2. The Master learned of this world in the public schools of Indiana, and as he grew, in his trade as a mechanic of automobiles.

3. But the master had learnings from other lands and other schools, from other lives that he had lived. He remembered these, and remembering became wise and strong, so that others saw his strength and came to him for counsel.

4. The Master believed that he had power to help himself and all mankind, and as he believed so it was for him, so that others saw his power and came to him to be healed of their troubles and their many diseases.

5. The Master believed that it is well for any man to think upon himself as a son of God, and as he believed so it was, and the shop and garages where he worked became crowded and jammed with those who sought his learning and his touch, and the streets outside with those who longed only that the shadow of his passing might fall upon them, and change their lives.

6. It came to pass, because of the crowds, that the several foreman and shop managers bid the Master leave his tools and go his way, for so tightly was they thronged that neither he nor other mechanics had room to work upon the automobiles.

7. So it was that he went into the countryside, and began to call himself Messiah, and worker of miracles; and as they believed it was so.

8. If a storm passed as he spoke, not a raindrop touch a listener’s head; the last of the multitude heard his words as clearly as the first, no matter lightning nor thunder in the sky about. And always he spoke to them in parables.

9. And he said unto them, “within each of us lies the power of our consent to health and to sickness, to riches and to poverty, to freedom and to slavery. It is we who control these and not another.”

10. A mill-man spoke and said, “Easy words for you, Master, for you are guided as we are not, and need not toil as we toil. A man has to work for his living in this world.”

11. The Master answered and said, “Once there lived a village of creatures along the bottom of a great crystal river.

- Entries shown:
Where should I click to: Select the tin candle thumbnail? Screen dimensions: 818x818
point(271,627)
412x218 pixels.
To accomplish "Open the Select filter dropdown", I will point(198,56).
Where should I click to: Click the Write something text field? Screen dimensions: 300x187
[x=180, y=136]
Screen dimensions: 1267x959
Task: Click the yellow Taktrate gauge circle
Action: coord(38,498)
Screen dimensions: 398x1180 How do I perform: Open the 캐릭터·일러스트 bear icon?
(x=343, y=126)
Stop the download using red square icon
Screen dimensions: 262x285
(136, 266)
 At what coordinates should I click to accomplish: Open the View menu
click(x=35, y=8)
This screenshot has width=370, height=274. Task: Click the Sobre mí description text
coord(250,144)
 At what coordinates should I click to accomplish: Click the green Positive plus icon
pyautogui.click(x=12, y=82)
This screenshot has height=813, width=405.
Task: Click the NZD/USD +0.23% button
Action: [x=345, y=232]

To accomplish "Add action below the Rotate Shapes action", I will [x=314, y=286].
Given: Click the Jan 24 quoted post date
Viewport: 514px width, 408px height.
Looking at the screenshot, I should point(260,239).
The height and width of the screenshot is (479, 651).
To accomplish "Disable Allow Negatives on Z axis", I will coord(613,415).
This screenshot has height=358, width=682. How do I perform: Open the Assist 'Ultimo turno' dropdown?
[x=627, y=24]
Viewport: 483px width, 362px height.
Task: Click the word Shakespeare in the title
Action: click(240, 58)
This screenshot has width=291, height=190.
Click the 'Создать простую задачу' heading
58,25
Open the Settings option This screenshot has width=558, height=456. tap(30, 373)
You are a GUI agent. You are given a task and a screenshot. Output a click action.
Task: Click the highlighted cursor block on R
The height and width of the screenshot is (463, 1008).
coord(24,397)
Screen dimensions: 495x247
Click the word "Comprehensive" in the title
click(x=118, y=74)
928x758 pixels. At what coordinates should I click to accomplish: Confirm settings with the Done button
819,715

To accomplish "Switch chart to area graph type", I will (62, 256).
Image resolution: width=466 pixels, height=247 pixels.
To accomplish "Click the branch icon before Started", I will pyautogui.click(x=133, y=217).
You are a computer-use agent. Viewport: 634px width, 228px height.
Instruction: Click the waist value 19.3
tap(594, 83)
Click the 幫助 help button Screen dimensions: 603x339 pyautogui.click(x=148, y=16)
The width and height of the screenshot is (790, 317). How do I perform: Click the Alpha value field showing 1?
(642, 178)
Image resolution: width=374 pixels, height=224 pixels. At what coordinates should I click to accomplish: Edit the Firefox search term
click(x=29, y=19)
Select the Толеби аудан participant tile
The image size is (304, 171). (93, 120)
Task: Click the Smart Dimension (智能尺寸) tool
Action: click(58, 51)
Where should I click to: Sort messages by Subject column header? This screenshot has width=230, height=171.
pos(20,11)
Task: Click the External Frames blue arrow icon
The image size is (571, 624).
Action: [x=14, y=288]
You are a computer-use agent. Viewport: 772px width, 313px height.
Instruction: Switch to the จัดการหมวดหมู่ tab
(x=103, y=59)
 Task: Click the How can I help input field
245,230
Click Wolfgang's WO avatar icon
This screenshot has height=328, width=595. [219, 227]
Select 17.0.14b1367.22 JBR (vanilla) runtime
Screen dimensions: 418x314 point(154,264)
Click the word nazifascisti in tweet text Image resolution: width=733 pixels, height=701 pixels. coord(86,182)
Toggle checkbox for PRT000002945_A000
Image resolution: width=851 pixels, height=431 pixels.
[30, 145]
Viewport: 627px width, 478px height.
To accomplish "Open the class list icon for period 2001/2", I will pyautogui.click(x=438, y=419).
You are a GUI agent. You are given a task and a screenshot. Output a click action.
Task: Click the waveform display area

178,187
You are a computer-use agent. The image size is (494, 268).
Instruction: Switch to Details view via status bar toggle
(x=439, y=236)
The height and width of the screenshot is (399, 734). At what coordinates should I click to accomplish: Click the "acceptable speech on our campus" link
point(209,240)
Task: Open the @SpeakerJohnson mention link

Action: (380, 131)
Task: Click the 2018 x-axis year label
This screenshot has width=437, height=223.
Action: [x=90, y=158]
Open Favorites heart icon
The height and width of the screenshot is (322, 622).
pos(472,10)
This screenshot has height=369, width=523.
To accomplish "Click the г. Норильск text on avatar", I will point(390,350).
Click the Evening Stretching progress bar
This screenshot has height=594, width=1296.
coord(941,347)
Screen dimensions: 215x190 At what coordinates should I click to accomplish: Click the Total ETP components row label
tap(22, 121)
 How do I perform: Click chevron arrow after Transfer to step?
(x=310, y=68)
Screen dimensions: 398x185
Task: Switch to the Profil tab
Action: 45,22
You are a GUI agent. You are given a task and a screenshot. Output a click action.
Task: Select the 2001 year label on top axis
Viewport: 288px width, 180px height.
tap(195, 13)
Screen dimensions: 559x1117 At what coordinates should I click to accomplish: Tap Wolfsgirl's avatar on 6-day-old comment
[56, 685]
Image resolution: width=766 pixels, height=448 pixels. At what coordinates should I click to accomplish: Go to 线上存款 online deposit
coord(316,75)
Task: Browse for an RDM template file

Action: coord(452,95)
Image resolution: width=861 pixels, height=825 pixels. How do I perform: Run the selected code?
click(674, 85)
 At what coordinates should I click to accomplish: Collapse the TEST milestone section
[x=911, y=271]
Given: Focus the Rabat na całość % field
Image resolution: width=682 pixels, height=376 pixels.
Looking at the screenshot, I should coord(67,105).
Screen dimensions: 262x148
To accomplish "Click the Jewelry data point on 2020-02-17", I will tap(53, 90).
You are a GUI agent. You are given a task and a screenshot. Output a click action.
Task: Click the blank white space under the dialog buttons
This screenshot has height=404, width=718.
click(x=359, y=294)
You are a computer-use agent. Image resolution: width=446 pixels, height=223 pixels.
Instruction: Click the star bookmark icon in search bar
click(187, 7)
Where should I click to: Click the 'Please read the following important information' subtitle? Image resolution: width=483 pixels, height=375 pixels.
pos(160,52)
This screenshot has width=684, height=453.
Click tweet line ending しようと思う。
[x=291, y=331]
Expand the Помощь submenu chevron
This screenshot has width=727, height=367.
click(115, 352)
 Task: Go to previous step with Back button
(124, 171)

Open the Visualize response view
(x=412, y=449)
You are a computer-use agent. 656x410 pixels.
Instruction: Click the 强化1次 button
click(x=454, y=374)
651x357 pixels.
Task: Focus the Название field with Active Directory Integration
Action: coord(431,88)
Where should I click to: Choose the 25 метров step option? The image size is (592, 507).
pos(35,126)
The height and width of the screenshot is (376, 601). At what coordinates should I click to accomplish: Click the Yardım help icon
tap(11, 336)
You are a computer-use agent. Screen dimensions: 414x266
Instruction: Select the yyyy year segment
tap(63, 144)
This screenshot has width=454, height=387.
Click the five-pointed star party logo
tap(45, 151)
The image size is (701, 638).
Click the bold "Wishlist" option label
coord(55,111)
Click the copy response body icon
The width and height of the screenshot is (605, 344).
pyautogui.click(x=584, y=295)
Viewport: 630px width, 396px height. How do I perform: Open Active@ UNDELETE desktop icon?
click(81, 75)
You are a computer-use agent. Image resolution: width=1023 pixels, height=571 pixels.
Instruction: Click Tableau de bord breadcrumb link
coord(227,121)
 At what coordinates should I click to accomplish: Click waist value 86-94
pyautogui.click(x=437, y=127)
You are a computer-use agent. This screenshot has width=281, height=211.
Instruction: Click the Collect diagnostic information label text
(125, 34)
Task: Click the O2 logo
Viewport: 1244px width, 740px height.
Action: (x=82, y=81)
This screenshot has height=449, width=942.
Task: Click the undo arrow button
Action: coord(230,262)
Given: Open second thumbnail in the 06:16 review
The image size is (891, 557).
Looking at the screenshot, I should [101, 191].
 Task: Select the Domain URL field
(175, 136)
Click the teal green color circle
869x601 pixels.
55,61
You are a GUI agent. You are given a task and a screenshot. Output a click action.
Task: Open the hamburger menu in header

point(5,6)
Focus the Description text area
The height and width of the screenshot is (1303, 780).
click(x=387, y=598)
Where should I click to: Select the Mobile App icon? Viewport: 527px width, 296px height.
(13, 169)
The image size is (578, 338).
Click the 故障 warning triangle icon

- Tasks to perform:
1. Write out the passage about the Master from "5. The Master" to "change their lives.".
2. In the passage about the Master, what trade did the Master work in?

- Responses in order:
1.
5. The Master believed that it is well for any man to think upon himself as a son of God, and as he believed so it was, and the shop and garages where he worked became crowded and jammed with those who sought his learning and his touch, and the streets outside with those who longed only that the shadow of his passing might fall upon them, and change their lives.

2. He was a mechanic of automobiles.